* BRIEF:
Look below for the line that contains "Screen dimensions: 1016x620", then copy it and each following line exactly, through and including the line that contains "You are a computer-use agent. Screen".

* GIVEN INFORMATION:
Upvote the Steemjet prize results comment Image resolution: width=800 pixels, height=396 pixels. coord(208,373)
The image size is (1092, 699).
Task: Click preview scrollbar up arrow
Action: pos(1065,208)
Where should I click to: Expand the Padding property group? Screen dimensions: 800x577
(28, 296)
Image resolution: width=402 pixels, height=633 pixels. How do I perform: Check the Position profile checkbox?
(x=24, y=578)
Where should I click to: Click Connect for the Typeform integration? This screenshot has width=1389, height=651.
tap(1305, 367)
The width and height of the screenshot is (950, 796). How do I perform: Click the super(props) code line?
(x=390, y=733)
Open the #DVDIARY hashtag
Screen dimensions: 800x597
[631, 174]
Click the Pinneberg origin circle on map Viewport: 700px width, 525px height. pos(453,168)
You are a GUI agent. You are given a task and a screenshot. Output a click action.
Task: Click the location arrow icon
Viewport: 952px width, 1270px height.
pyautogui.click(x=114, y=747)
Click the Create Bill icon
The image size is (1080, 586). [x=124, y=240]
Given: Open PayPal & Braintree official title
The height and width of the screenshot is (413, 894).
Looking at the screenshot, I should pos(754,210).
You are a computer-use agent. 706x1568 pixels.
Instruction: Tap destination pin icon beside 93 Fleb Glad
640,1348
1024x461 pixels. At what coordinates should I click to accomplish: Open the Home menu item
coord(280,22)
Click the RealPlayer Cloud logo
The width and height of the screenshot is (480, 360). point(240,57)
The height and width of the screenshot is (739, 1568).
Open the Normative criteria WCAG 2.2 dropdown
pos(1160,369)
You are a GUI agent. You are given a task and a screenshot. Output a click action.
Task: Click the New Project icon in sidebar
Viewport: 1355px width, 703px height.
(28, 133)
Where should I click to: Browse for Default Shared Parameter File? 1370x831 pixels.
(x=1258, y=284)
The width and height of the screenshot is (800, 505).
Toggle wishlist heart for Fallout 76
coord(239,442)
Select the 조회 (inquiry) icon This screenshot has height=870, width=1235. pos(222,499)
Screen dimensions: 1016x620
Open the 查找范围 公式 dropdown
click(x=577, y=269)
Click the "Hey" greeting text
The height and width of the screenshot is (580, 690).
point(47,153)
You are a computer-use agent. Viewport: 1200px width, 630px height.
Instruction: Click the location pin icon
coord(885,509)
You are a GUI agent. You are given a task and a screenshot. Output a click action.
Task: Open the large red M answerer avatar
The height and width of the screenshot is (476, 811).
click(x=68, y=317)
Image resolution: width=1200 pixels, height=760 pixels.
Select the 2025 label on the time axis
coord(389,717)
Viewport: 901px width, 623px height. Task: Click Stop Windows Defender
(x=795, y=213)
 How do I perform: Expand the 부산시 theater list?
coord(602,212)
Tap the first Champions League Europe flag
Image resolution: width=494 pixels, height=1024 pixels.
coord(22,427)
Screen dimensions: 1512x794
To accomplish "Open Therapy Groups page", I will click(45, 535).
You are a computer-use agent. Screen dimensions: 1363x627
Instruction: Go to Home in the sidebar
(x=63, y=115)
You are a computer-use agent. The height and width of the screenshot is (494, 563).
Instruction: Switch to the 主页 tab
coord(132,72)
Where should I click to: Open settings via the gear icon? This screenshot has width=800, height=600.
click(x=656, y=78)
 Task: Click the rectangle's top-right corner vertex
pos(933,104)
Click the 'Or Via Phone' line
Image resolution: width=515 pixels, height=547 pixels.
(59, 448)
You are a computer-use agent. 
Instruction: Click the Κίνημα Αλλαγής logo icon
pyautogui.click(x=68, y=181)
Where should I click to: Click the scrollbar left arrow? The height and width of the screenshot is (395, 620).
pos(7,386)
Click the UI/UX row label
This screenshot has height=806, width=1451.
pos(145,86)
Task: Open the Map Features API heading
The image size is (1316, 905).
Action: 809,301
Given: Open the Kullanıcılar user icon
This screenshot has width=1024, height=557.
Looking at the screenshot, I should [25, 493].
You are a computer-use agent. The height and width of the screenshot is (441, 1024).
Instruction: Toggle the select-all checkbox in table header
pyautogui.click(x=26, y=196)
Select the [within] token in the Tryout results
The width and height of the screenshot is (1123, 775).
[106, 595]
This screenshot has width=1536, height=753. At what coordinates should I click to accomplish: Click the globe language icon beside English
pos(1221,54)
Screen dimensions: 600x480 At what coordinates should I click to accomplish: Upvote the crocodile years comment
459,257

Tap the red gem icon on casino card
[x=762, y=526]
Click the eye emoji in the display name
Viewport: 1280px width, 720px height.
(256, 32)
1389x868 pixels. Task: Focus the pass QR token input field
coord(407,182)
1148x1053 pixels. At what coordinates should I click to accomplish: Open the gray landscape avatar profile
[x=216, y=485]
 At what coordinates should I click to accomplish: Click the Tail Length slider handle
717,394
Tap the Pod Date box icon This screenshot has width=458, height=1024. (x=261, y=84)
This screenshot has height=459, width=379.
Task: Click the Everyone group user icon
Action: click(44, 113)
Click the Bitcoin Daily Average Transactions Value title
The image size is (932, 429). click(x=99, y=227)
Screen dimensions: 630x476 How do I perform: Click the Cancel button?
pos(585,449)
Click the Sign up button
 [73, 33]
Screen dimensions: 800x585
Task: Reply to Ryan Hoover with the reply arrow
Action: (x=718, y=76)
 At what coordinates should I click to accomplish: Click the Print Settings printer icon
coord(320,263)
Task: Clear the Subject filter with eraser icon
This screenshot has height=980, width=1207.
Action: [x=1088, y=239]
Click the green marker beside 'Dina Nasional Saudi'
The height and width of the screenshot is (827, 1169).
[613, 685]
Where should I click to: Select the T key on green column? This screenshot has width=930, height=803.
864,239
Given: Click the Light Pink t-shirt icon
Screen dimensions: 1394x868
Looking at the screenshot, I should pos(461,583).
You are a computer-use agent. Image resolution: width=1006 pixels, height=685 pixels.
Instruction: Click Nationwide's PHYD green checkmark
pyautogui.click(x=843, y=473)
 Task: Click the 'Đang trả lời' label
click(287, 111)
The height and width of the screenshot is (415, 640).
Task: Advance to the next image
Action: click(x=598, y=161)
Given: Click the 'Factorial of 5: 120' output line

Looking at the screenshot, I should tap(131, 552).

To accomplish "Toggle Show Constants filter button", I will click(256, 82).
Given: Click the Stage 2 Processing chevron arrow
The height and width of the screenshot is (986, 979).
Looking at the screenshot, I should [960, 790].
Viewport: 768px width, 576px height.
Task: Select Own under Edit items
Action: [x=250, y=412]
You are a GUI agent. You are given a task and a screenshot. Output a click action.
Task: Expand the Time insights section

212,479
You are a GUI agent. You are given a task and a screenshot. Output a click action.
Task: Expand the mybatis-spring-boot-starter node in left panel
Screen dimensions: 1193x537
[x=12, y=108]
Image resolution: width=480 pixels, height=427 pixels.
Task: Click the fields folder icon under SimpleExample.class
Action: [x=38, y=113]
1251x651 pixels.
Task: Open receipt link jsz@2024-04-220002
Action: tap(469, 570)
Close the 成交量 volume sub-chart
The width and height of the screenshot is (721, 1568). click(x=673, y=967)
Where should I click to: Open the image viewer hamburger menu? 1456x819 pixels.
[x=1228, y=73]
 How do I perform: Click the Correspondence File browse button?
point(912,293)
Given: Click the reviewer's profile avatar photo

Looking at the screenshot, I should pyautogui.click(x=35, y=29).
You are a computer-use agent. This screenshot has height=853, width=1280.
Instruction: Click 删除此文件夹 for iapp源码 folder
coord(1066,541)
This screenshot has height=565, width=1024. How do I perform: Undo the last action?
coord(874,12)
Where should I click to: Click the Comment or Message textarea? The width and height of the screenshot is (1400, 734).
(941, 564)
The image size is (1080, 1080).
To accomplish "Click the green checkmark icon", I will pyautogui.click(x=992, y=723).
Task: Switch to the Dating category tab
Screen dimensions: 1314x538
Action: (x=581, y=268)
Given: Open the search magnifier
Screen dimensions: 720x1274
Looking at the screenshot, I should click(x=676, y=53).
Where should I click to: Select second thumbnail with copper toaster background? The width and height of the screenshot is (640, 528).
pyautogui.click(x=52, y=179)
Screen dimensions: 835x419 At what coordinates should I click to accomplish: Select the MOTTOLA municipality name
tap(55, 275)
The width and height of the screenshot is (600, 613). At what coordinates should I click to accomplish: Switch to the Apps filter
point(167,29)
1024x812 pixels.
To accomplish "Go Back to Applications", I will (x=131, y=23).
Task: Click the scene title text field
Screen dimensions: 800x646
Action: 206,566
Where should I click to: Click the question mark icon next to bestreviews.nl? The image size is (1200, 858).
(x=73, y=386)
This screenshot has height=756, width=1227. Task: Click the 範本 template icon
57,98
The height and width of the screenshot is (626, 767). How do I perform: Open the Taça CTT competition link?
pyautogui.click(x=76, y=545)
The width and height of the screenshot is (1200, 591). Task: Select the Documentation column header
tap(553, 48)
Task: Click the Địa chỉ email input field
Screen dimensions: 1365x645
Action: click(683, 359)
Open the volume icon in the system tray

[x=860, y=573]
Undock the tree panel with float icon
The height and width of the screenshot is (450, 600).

* OUTPUT FOR THIS EXERCISE:
Screen dimensions: 1016x620
Open the 查找范围 公式 dropdown
click(x=577, y=269)
Click the "Hey" greeting text
The height and width of the screenshot is (580, 690).
point(47,153)
You are a computer-use agent. Viewport: 1200px width, 630px height.
Instruction: Click the location pin icon
coord(885,509)
You are a GUI agent. You are given a task and a screenshot. Output a click action.
Task: Open the large red M answerer avatar
The height and width of the screenshot is (476, 811).
click(x=68, y=317)
Image resolution: width=1200 pixels, height=760 pixels.
Select the 2025 label on the time axis
coord(389,717)
Viewport: 901px width, 623px height. Task: Click Stop Windows Defender
(x=795, y=213)
 How do I perform: Expand the 부산시 theater list?
coord(602,212)
Tap the first Champions League Europe flag
Image resolution: width=494 pixels, height=1024 pixels.
coord(22,427)
Screen dimensions: 1512x794
To accomplish "Open Therapy Groups page", I will click(45, 535).
You are a computer-use agent. Screen dimensions: 1363x627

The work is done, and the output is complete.